Growing up on a farm in the rural Piedmont region of North Carolina, we ate a lot of home grown food.  Fresh eggs, chicken, fish from the pond.  And plenty of pork chops, spare ribs, and roast pork BBQ because apparently pigs are easy to grow.  My family had some land but otherwise we were relatively poor.  There was a focus on food preservation.  Fresh fruits and vegetables were plentiful and correspondingly we canned a LOT for winter food supplies.  Lots of tomatoes, squash, beans, cucumbers, corn, okra.  Jams and jellies and preserves.  So many pickles.  Pickled beets.  Pickled okra.  Pickled eggs.  Pickled pigs feet

But aside from eating tough old laying hens when they stopped laying, our meat was mostly pork.  Supposedly you can eat every part of a pig but the lungs.  What pork we didn't eat fresh got processed into homemade country ham, bacon, sausage, lard, as well as other things seemingly less appetizing because my great-grandfather never wasted ANYTHING.  Head cheese.  Scrapple.  Then there were... UGH... chitt'lin's.  But that's a subject for a whole other writeup.  Today I want to talk about one specific processed meat... livermush.

The name itself turns a lot of people off.  Liver.  Mush.  What could sound less appetizing?
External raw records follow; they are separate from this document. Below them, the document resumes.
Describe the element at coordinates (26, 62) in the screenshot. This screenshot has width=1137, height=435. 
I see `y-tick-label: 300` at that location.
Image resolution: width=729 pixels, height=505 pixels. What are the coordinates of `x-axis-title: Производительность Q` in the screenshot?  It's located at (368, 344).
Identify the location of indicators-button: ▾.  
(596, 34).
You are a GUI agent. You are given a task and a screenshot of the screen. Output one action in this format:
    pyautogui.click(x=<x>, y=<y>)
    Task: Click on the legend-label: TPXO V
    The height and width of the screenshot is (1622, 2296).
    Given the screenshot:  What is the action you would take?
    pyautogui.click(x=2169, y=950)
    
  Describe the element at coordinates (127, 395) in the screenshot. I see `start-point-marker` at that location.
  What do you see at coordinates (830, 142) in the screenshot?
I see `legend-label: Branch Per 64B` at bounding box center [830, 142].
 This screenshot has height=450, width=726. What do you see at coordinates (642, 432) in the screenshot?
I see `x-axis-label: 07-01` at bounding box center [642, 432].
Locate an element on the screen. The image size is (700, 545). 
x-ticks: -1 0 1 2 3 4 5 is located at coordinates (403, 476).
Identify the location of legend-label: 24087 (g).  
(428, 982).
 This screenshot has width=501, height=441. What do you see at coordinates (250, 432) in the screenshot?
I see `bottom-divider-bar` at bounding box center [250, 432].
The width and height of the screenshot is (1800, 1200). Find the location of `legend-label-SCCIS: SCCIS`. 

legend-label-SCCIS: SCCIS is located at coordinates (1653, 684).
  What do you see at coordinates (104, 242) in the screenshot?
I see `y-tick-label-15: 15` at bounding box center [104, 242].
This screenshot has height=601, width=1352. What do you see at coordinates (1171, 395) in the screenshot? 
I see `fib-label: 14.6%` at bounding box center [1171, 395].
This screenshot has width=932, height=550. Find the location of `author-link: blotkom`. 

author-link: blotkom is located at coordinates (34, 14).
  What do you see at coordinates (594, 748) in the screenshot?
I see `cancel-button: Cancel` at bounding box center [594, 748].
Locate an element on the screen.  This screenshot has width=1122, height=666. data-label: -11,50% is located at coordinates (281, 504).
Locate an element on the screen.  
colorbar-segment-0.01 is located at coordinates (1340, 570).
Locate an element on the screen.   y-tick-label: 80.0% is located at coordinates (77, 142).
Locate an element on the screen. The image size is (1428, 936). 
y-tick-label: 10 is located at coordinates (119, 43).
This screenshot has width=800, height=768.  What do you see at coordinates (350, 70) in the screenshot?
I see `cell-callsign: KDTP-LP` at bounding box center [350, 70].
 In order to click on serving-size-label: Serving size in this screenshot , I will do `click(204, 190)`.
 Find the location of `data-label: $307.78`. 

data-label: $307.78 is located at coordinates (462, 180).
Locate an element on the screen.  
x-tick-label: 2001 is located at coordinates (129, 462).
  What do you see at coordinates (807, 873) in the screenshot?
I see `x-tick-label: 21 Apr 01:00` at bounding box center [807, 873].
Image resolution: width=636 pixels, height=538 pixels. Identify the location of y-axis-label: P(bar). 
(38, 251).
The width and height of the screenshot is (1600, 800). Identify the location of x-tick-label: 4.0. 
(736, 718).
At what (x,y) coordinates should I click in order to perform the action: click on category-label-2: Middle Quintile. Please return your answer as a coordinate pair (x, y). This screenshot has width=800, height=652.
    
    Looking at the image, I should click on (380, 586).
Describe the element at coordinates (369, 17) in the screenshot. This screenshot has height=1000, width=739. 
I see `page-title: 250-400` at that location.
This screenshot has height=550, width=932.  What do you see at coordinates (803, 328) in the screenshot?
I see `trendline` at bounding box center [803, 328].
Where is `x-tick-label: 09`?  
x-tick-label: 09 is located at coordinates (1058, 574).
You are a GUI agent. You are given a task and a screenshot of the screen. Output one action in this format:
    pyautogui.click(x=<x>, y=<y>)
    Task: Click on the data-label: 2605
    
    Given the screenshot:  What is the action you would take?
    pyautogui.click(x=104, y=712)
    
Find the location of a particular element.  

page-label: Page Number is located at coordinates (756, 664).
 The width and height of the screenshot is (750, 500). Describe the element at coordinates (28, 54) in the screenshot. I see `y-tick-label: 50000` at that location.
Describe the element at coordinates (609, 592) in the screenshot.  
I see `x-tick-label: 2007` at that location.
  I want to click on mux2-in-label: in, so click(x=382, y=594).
But I'm here to enlighten you.  It's delicious.  And I'm not just saying that because I grew up eating it for breakfast and acquired a strange taste for it.  It's legitimately fantastic.  Some people hate it, but man.. they just don't know what they're missing. 

Livermush is similar to scrapple that can be found in Pennsylvania, Maryland, and other mid-Atlantic states.  However the focus is on liver and not other variety meats and offal so livermush has a very distinctive (and I say vastly superior) taste compared to scrapple.  It's basically ground pork liver, pork meat (from any part of the pig but I prefer the head meat), flour, cornmeal, and seasonings.  It forms a loaf that can be sliced thick or thin and fried a crispy golden brown.  It's commonly paired with eggs on a breakfast platter or eaten on a biscuit with mustard.  For lunch it can be made into a sandwich with a little Duke's mayonnaise, either fried crispy or sliced mushy right off the loaf.  There's another very similar regional dish called liver pudding, but it has a smoother texture with less grainy crispiness.  Probably has less corn meal in it?  I wouldn't know, I don't touch the stuff.  

Like its cousin scrapple, livermush was born of the desire to waste as little as possible and was made at home by rural folks who raised their own meat.  But its popularity with generations of locals means that it can be had at the supermarket; although there are only a handful of brands of commercially produced livermush, most centered around Marion, NC.  People who grew up here are split into "love it" or "hate it" camps, but most love it.  There are even a few Livermush Festivals.  It's a remnant of our Appalachian cultural heritage of thriftiness and resourcefulness.  And it doesn't hurt that it's damn tasty.

Here's a basic recipe for processing some liver mush, in case you don't have pig head meat laying around.

Ingredients

  • 1 pork liver
  • 2 1/2 lb. pork shoulder or butt
  • 1 cup minced fresh sage
  • 4 tbsp. salt
  • 1 tbsp. black pepper
  • 1 1/2 cup stone ground yellow cornmeal
  • 1 1/2 cup all purpose flour

Preparation

Trim the liver and the pork butt and remove any silver skin. Dice them up into small cubes. Put them in a large stockpot, just barely covering them in water, then bring them to a boil and then reduce the heat to a simmer, cooking them covered for about 3 hours.  Remove the meat from the heat and let it cool completely. 
Grind the meat with a meat grinder or food processor then put the mash back in the water you cooked it in.  Add salt, pepper, and sage, and boil it again. While it's heating back up, sift together the flour and cornmeal.  Once it's back to a rolling boil, gradually (a few tablespoons at a time) incorporate the flour/cornmeal mixture.  Stir it until it's thick and uniform and then pour it in small loaf pans or other molds as you desire. Let it sit out for an hour at room temperature to cool, then you can put it in the fridge covered to cool overnight.

When you're ready to eat it, slice some off and fry it in oil over medium heat until it's golden brown and crispy.  My personal recommendation is to slice it about 3/8 of an inch thick and deep fry it, completely submerged in oil.  This gets the outside nice and crispy and leaves just the littlest bit of tasty mush on the inside.  Try it on toast with an egg, mayo, cheddar, salt, and pepper.  You'll thank me.  Or curse me.